Jeremey Thorpe wrote:

> yes, i understand.  however, we are talking about quiet, statically
> evaluable positions, which is to say, positions where there are many
> nearly equally valuable places around the board to play,

If your definition of a quiet position is that there are many
independent places to play that are all as big or nearly as big as the
biggest move, you're right. But by that definition I don't think that
you'll find many quiet positions in the opening or middle game of go.


> [...] your approximation will most of the time (in quiet positions)
> give a value of less than 1.

As my friend Archie would say, "Maybe on Mars." When I'm playing and
get sente, I often have very strong feelings about which move is
biggest - often I'm struggling to get sente for just that reason. The
biggest area is often /substantially/ bigger than the second
biggest. 

On the subject of the distribution of move values, I'd just like to
amplify something I mentioned earlier about them being uneven: They
Are Uneven. There are often "tiers" of values of moves - maybe 1 or 2
or 3 big ones, then a few that are obviously substantially smaller but
similar to each other, then a bunch more that are obviously smaller
still... The situation you're describing just doesn't jibe with my
experience with go.


> this is to say that the remaining terms (3rd-4th, 5th-6th) cannot,
> in general, be ignored.

Agreed. And if you have values for the second, third, etc. independent
pairs of moves you should use them. But it's hard to find and evaluate
so many independent moves. The board usually has a few, and then
things start to interact; to create other moves, etc.

Basically if (as in computer go) you're stuck with making a
simplifying assumption, between assuming:

 1) that moves after the first and second go in pairs of equal size and

 2) that moves are evenly spaced,

I'm not sure which is worse. Clearly neither is true. I'm open to some
kind of demonstration or argument that (2) is better, but a claim that
they're evenly spaced won't do, because they're not.

> but, the value of the next move is not the same as the value of
> sente.  sente means the ability to play the next move far away from
> the current fight.

And why can you play away from the current fight?

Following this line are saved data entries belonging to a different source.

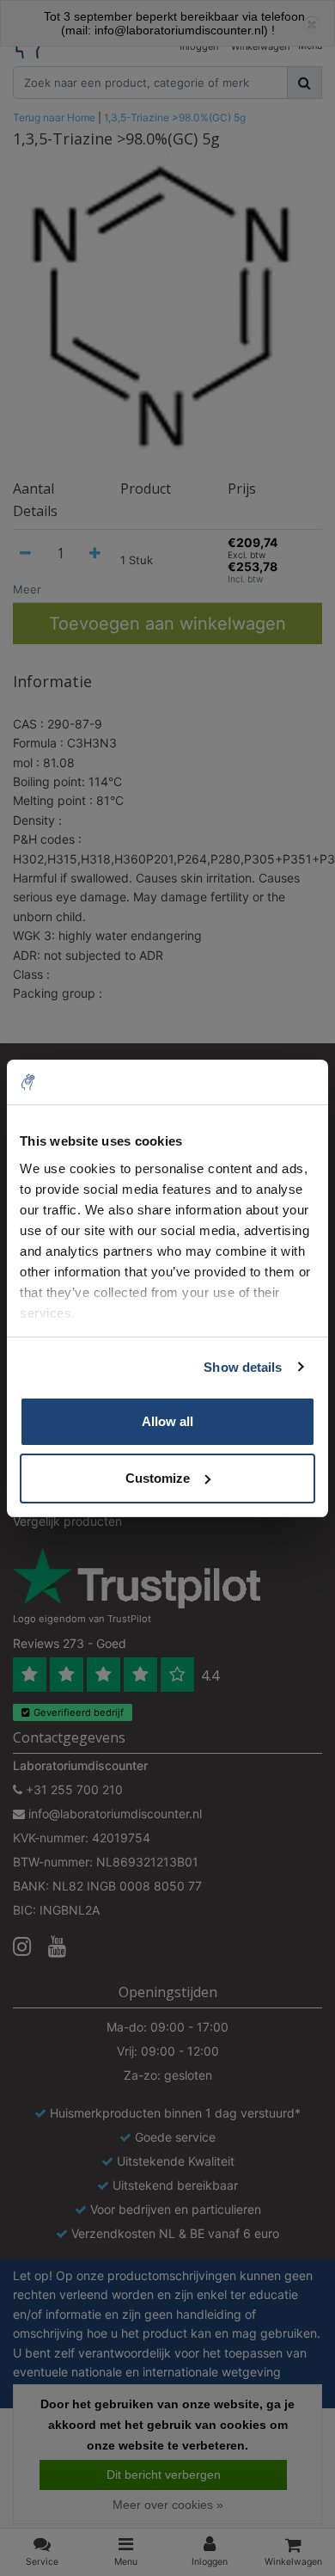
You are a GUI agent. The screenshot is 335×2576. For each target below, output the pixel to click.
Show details (243, 1367)
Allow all (167, 1421)
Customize (157, 1478)
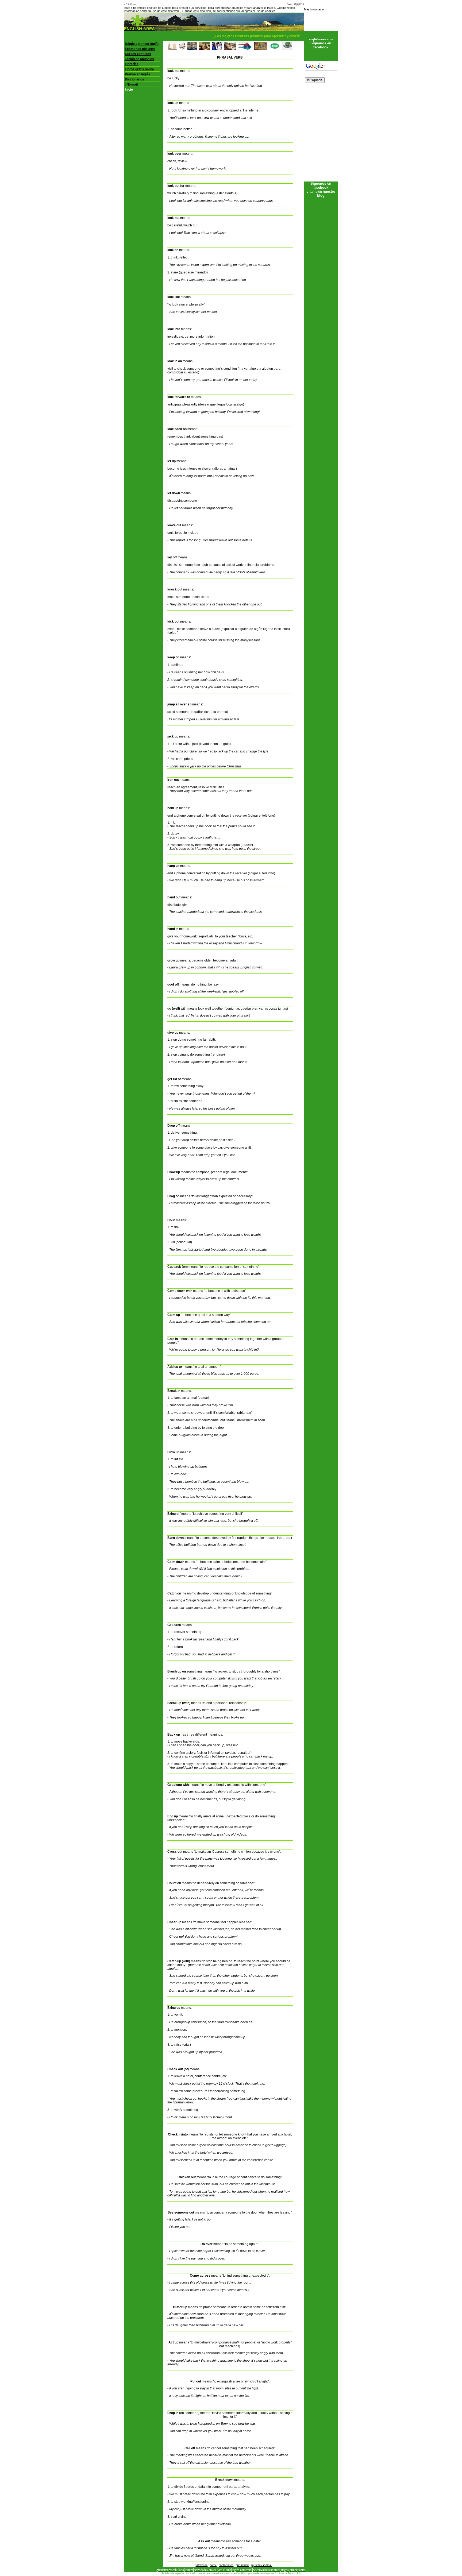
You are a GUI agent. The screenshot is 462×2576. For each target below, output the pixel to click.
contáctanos (226, 2565)
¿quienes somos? (261, 2565)
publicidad (242, 2565)
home (213, 2565)
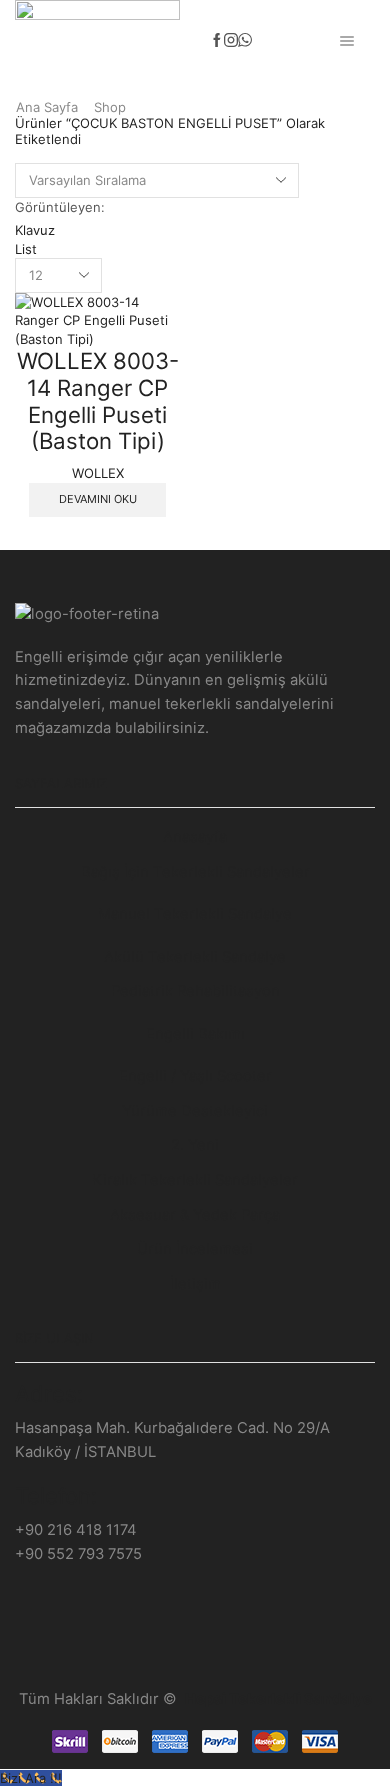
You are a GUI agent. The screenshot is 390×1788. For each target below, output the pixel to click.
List (26, 249)
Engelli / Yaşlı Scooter (195, 1076)
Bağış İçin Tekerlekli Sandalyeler (195, 872)
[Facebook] (217, 41)
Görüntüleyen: (60, 207)
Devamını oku (98, 499)
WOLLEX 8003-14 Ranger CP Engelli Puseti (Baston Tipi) (98, 400)
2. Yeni (195, 1145)
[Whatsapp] (245, 41)
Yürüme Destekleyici (195, 1111)
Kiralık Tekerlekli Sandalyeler (195, 1180)
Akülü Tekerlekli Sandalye (195, 957)
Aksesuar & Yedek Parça (195, 1215)
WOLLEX (98, 473)
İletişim (195, 1284)
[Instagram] (231, 41)
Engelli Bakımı (195, 1034)
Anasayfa (195, 837)
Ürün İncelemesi (195, 1249)
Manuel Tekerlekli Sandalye (195, 914)
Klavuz (35, 230)
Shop (110, 107)
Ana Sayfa (47, 107)
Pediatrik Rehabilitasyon (195, 991)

Because taking the
biggest local move is smaller than taking the biggest move on the
board. That says nothing about the gap between the biggest and the
next-biggest. And the fact that the biggest move is a lot bigger than
the next biggest move doesn't necessarily mean that the opponent 
screwed up - the gote move he just played may have been bigger 
still. This is how games are won.

> The value of sente dosen't actually fluctuate often from move to
> move, and when it does, it's not that much.

What can I say except I couldn't disagree more. 

If you're still not convinced, I propose an experiment. We arrange a
game between a reasonably strong player, say me, and a weak player (I
don't know whether you fit the bill, but that would be the most fun
:). We'll get a 3rd party, a very strong player, to give us their top
10 (or 5) picks for each move. If your assertion is right, the weak
player will be able pick any of them and be ok, by the middle game he
should be trailing by at most a few points. If I'm right, he'll be
crushed.

What do you think? 


WAIT!!!!!!!!!!!!!!!!!!!!!!!!!!!!!!!!!!!!!!!!!!!!!!!!!!!!!!!!!!!!!!
!!!!!!!!!!!!!!!!!!!!!!!!!!!!!!!!!!!!!!!!!!!!!!!!!!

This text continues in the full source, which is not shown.